17 Ekim 2018’de yine CHP Grubu olarak bir araştırma önergesi vermiştik, o gün önerge reddedildikten sonra AKP sıralarından bir alkış tufanı kopmuştu. O gün AKP Grup Başkan Vekili -tutanaklardan aynen okuyorum- şöyle demiş: “Bugün diğer gruplarla da görüştük. Gelecek hafta biz de katılıp tüm gruplarla birlikte Genel Kurul gündemine getirmek için talepte bulunduk ve bunu buradan ilan ediyoruz.” O “gelecek hafta”dan sonra tam doksan hafta geçti, ortada bir önerge falan yok, biz CHP olarak tur bindirdik, ikincisini sizin önünüze getirdik.

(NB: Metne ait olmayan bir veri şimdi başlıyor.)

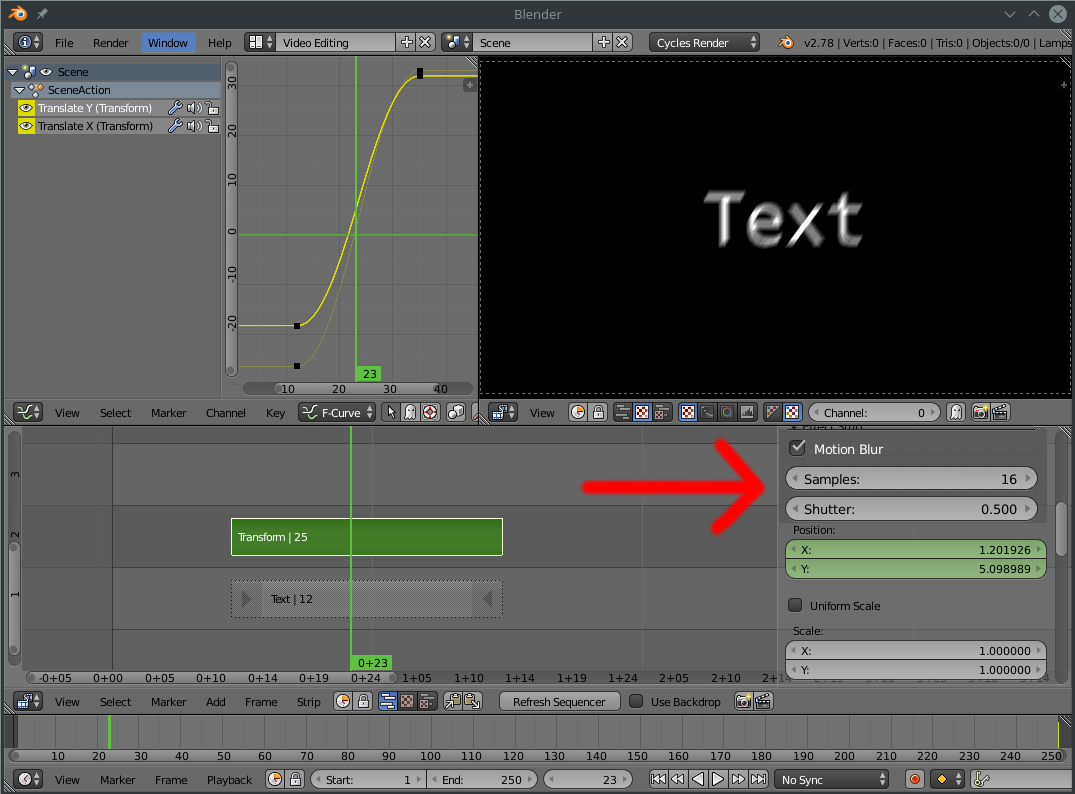
Task: Click the Refresh Sequencer button
Action: (x=559, y=701)
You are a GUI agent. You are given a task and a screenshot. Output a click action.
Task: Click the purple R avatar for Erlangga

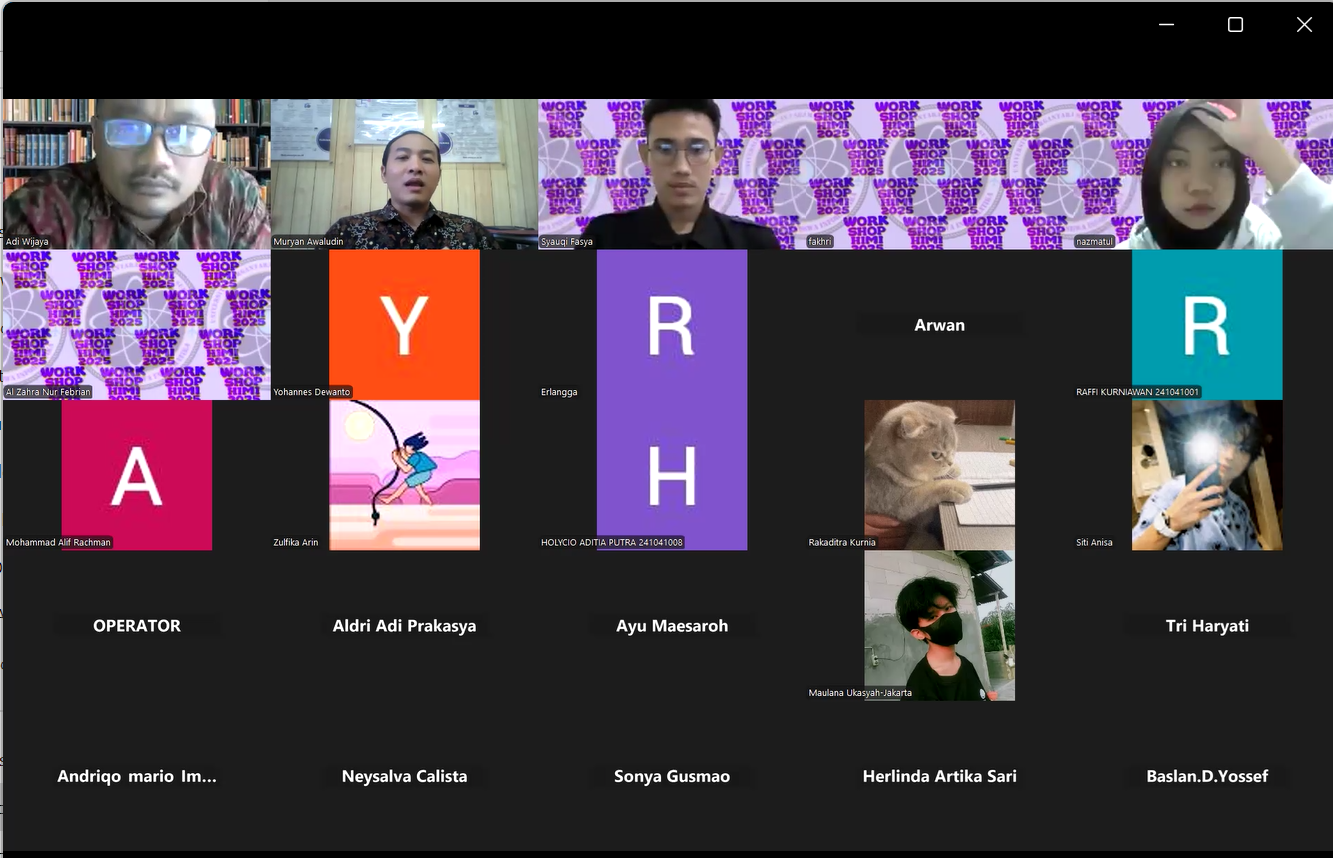(x=672, y=323)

Rekabet Kurumuna Ekim 2018’de Ferrero firmasının rekabete aykırı davranışları nedeniyle şikâyette bulunduk, bu şikâyete tam bir yıl sonra Aralık 2019’da cevap geldi ama o cevap da nedense tam fındık sezonu öncesinde nisan ayında bizim elimize gönderildi, beş ay sonra. Karar çıkıyor, beş ay gönderilmiyor, fındık sezondan önce gönderiliyor çünkü Ferrero’yu aklamaya çalışan bu rapor tam fındık sezonu öncesi Ferrero’ya bir iyi hâl kağıdı, bir temyiz kağıdı olarak verilmek isteniyor. Ferrero’yu aklamaya çalışan bu rapor bir utanç vesikasıdır çünkü sayfalarında, sütunlarında hiçbir rakam yoktur ve Ferrero’yu aklamaya çalışmaktadır. Bu rapor bir gaflettir, dalalettir ve ihanettir. Ferrero bölgede 40 bin üreticiyle iş birliği yapmış ve üretime de başlamıştır. Bu şekilde 70 bin hektar alan şu anda Ferrero tarafından ekilmektedir. Türkiye’de tam 700 milyon metrekare vatan toprağı işgal altındadır. Ferrero sadece çiftçiyi de vurmamaktadır, sanayiciyi de vurmaktadır. Şu anda Türkiye’de üretilen fındığın yüzde 60’ı ihraç ediliyor. Dünyadaki üretimin yüzde 70’ini Türkiye’nin yaptığı bir fındıktan bahsediyorum. İhracatının yüzde 60’ını Ferrero’nun da içinde olduğu 4 tane yabancı firma yapmaktadır. Bu şekilde yerli sanayi bitmektedir.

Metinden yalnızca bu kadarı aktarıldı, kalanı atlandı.